Enhancing Downstream Analysis in Genome Sequencing: Species Classification While Basecalling
Journal:
arXiv
Published Date:
Apr 9, 2025
Abstract
The ability to quickly and accurately identify microbial species in a sample,
known as metagenomic profiling, is critical across various fields, from
healthcare to environmental science. This paper introduces a novel method to
profile signals coming from sequencing devices in parallel with determining
their nucleotide sequences, a process known as basecalling, via a
multi-objective deep neural network for simultaneous basecalling and
multi-class genome classification.
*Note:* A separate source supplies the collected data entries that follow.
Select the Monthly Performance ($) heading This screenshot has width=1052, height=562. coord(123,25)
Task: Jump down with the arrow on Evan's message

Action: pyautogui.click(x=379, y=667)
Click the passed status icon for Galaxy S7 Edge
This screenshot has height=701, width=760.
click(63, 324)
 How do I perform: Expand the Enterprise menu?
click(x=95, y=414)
We introduce a new loss strategy where
losses for basecalling and classification are back-propagated separately, with
model weights combined for the shared layers, and a pre-configured ranking
strategy allowing top-K species accuracy, giving users flexibility to choose
between higher accuracy or higher speed at identifying the species. We achieve
state-of-the-art basecalling accuracies, while classification accuracies meet
and exceed the results of state-of-the-art binary classifiers, attaining an
average of 92.5%/98.9% accuracy at identifying the top-1/3 species among a
total of 17 genomes in the Wick bacterial dataset. The work presented here has
implications for future studies in metagenomic profiling by accelerating the
bottleneck step of matching the DNA sequence to the correct genome.